------ READING PASSAGE ------

And now the modified national advantages intended for A&A50
Optional A&A 50th National Advantages
Soviet National Advantages
1. Russian Winter
The Soviet Union’s strongest ally was its climate. General Winter stalled the Germans enough to save Moscow from utter destruction.
Once during the game in your collect income phase, you can declare a severe winter. Until the start of your next turn, your infantry in originally Russian controlled territories defend on a ‘3’.
2. Red Army Conscription
The Soviet Unions most valuable asset was its vast manpower reserves, conscription got men to the front lines, but didn’t guarantee success.
Once per game the Soviet player may declare he is beginning a mass conscription. During the following Soviet “purchase units” phase infantry cost only 2 IPCs, provided that only infantry are bought this turn.
3. Mobile Industry
In response to the rapid German success on the eastern front, Soviet manufacturing was moved east, inching closer and closer to the Urals.
Your industrial complexes each may move 1 territory during your non-combat move phase. It may be used in the same turn to place units (up to a maximum of the new territory’s value) if you controlled both the industrial complex and its new territory at the start of your turn. Factories may not be moved into territories that were not originally controlled by the Soviet Union. They cannot move during the combat move phase. If an opponent captures them, that opponent cannot move them.
4. Chinese Communists
Though relations with the Chinese Communists were tense, the global communist agenda required a measure of cooperation…at least for the time being.
One Soviet infantry may be placed in any Chinese territory before the game begins to represent the Communist Chinese. Also, up to three Soviet units may be in Chinese territory before the above adjusted Soviet National Objective (House rule 9) is considered violated.
5. Katyusha Rockets
The Soviets were able to supplement their artillery with massed batteries of rocket launchers. The sheer volume of fire more than compensated for any lack of accuracy.
When attacking, Artillery, and the infantry they support may re-roll any die that fail to hit on the first round of combat.
6. Trans-Siberian Railway (modified to match new Soviet territories)
The Trans-Siberian Railway ran across the continent of Asia, providing the Soviet Union with unmatched mobility across this vast and rugged terrain.
In the non-combat move phase, your infantry, antiaircraft guns, and artillery may move 2 territories per turn only among these territories: Russia, Novosibirsk, Evenki National Okrug, Yakut S.S.R., Stanovoj Chrebet and Buryatia S.S.R.
German National Advantages
1. U-Boat Interdiction
The Battle of the Atlantic wrecked havoc on allied shipping during the early stages of the war, making logistics a nightmare for the U.S. and U.K.
During the collect income phase of the U.K. and U.S. turns, subtract 1 IPC from the collecting power’s income for each of your submarines on the game board.
2. Atlantic Wall
Stretching from Spain to Denmark and even to Norway the German Military made use of extensive defensive fortifications to keep the western allies off the continent.
During any amphibious assault from the sea zones 3, 6 and or 7, your Infantry defend on a ‘3’ during the first round of combat.
3. Panzer Blitz
The Panzer corps was one of the most feared forces of the war, primarily for its mobility and efficiency.
If your attacking forces destroy all defending units in a territory in one cycle of combat; or, if no combat was necessary, any of your surviving tanks in the attacking forces may move 1 territory during the non-combat move phase.
4. Wolf Packs
German U-Boats were trained to hunt in packs, and did so with shocking regularity throughout the Atlantic.

------

**THE EXERCISE**:
Write a continuation of the optional A&A 50th national advantages, starting after the last sentence shown.

------ DATA BLOCK ------

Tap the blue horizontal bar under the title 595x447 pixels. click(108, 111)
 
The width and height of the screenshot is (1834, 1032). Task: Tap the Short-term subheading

------

**RESULT OF THIS TASK**:
If an attack consists of at least two German submarines the anti-submarine abilities of any allied destroyers present are ignored on the first round of combat.
5. Luftwaffe Dive-Bomber
The dive-bombers of the Luftwaffe were rightfully feared on both fronts; these aces were deadly accurate, provided they had air superiority.
When no enemy fighters are present in a combat, German Fighters attack on a ‘4’ on the first round. (‘5’ with Jet Fighters)
6. German Scientists
Germany prided itself on being the most technologically advanced army at the start of the war. It was in their interest to see this trend continue into the latter stages of the war.
Your research dice cost 4 IPCs instead of 5.
British National Advantages
1. Night Bombing Raids
Due to their inability to provide fighter cover for their bombers the British used the darkness to their advantage, though this proved detrimental to their accuracy.
British bombers may choose to conduct a night bombing raid. The strategic bombing run may not be subjected to the “interceptors” rule but may still be targeted by AA guns as normal. In addition, strategic bombing raids conducted in this way suffer from a -1 penalty to the die roll. (This may result in a roll of ‘0’)
2. Joint Strike
The most powerful strike of the war was in the joint allied assault on Normandy. The planning required to launch this simultaneous invasion has never been equaled.
Once during the game at the start of a British turn, you may declare a joint strike. That round, you complete your turn as normal, except you must skip your combat move, and conduct combat phase. You may conduct non-combat moves as normal. On those phases of the U.S. turn, the U.S. Player uses your units in his or her combat move, and conduct combat phases, together with his own units. You and the U.S. player must agree on attacking casualties and on who takes possession of any captured territories, or the opposing player gets to choose. Antiaircraft fire is rolled separately against each nationality of air units; all anti-U.K. dice are rolled before any anti-U.S. die is rolled. A joint strike may not be called off once it is declared.
3. Enigma Decoded
The cracking of the German ‘Enigma Code’ by the British offered the allies an ace up their sleeve that could turn the tide in a key battle; however Germany would likely change its codes shortly thereafter.
Once per game, after Germany finishes its combat move phase, but before its conduct combat phase, you may make one special move. You may move any number of your units from one space into an adjacent space that was under the control of the Allies at the beginning of the turn. This movement must be either into and/or out of a space being attacked by Germany (Germany moving sea units to an empty sea zone does not count). If moving out of an attacked space, you must leave at least one unit behind in the space.
4. Middle East Oil
The United Kingdom dominated the oil rich regions of the Middle East during the war, this vast wealth of fuel provided a globe trotting mobility to the British Empire.
If an air unit you own lands in Egypt, Trans-Jordan, or Persia during your non-combat move phase, it may then immediately move an additional number of spaces equal to its normal movement.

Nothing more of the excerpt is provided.